This final function is a Hypothesis test that verifies that we have, in fact, computed the Cholesky decomposition of $\Sigma_{\rho}$.

In [5]:

@given(floats(-0.5, 1), integers(2, 1000))
def test_cov_mat_chol(ρ, T):
    assume(-1 / (T - 1) <= ρ < 1)
    
    Σ = get_cov_mat(ρ, T)
    chol = get_cov_mat_chol(ρ, T)

    # check that chol is lower diagonal
    assert (chol == np.tril(chol)).all()
    
    # check that "chol is a factorization of Σ
    assert np.allclose(Σ, chol @ chol.T)

The given decorator tells Hypothesis to generate floating point values in the interval $\left[-\frac{1}{2}, 1\right]$ for $\rho$ and integers between 2 and 1,000 for $T$. The upper bound on values generated for $T$ is not necessary but ensures the test runs in a reasonable amount of time. The assume call ensures that $\rho$ is in the appropriate interval based on the size of the random vector.
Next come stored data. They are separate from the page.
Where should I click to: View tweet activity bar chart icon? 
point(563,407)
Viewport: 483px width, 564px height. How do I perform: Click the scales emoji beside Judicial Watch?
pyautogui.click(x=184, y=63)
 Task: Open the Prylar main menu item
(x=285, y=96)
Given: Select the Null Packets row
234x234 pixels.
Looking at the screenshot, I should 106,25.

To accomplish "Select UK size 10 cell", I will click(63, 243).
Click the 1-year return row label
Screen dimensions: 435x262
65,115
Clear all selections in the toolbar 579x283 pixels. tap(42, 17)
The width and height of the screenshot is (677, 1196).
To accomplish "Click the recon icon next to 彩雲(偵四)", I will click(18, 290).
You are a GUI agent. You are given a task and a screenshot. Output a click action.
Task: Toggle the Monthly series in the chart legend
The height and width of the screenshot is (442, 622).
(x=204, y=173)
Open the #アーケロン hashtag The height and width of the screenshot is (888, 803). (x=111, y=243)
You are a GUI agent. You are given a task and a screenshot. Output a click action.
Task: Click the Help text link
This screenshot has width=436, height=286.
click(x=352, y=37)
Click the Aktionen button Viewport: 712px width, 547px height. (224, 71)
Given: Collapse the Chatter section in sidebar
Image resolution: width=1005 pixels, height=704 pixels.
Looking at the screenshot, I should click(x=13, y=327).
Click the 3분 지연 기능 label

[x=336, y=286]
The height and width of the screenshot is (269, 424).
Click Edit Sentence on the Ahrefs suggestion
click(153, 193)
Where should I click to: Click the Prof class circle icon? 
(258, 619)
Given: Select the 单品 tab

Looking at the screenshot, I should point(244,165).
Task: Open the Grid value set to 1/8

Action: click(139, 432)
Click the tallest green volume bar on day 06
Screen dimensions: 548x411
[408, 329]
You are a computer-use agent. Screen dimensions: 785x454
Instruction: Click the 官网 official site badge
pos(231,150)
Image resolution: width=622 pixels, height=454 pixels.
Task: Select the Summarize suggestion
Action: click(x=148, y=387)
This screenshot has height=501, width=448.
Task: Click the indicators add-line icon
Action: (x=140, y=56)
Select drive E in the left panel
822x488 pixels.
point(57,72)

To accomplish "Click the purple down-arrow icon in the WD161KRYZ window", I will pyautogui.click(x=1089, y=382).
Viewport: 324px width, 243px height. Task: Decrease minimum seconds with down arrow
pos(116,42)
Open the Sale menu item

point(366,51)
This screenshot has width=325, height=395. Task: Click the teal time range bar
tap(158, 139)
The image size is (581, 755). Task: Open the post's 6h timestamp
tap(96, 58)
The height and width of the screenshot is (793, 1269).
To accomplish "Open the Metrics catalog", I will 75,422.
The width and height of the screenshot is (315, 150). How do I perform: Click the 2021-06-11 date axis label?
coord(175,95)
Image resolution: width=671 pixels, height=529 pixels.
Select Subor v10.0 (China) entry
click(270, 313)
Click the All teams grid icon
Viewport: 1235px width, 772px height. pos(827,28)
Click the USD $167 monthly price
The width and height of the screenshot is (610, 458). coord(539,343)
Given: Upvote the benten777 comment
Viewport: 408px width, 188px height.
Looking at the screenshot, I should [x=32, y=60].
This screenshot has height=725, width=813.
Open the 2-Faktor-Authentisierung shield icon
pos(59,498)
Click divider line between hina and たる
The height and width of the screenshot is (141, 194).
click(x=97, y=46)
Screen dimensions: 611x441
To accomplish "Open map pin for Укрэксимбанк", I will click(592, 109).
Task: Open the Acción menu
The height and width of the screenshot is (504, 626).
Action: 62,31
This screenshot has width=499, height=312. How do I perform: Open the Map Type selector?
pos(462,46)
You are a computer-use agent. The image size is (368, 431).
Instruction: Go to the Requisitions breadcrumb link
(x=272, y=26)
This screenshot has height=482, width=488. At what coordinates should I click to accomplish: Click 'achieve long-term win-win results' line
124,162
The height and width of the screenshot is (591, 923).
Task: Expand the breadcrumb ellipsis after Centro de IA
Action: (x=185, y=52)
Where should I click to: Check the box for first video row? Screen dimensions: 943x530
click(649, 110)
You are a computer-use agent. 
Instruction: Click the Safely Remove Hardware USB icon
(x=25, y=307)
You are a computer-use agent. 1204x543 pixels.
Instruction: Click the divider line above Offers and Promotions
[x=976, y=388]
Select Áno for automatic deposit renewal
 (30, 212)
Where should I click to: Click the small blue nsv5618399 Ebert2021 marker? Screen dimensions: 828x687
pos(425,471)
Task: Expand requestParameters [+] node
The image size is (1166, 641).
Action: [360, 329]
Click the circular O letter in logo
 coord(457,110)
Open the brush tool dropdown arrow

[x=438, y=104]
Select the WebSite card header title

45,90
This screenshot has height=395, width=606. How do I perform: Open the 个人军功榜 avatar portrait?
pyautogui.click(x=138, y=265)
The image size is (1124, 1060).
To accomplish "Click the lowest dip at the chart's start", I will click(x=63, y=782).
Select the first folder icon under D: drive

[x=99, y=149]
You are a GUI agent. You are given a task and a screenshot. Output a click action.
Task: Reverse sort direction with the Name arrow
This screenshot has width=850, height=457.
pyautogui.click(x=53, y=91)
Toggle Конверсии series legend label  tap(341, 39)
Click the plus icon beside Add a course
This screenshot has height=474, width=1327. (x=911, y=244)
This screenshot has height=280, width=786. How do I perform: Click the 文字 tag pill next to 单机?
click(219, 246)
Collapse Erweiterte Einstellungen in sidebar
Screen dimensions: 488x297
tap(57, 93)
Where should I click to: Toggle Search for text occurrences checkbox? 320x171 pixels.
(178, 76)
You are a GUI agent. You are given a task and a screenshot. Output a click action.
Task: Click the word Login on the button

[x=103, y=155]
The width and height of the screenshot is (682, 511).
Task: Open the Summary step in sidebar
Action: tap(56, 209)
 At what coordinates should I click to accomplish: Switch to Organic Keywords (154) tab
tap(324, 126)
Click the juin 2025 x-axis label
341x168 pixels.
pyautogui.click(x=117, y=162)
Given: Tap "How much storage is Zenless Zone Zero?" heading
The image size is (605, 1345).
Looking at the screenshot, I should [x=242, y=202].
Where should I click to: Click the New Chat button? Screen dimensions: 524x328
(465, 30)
Given this guidance, Hypothesis will generate random values of $\rho$ and $T$ to run the test with.

In [6]:

test_cov_mat_chol()

The test passes, numerically validating our closed-form solution for the Cholesky decomposition.

This post is available as a Jupyter notebook here.

In [7]:

%load_ext watermark
%watermark -n -u -v -iv -p hypothesis

Last updated: Sun Sep 25 2022

Python implementation: CPython
Python version       : 3.10.6
IPython version      : 8.4.0

hypothesis: 6.54.6

numpy: 1.23.2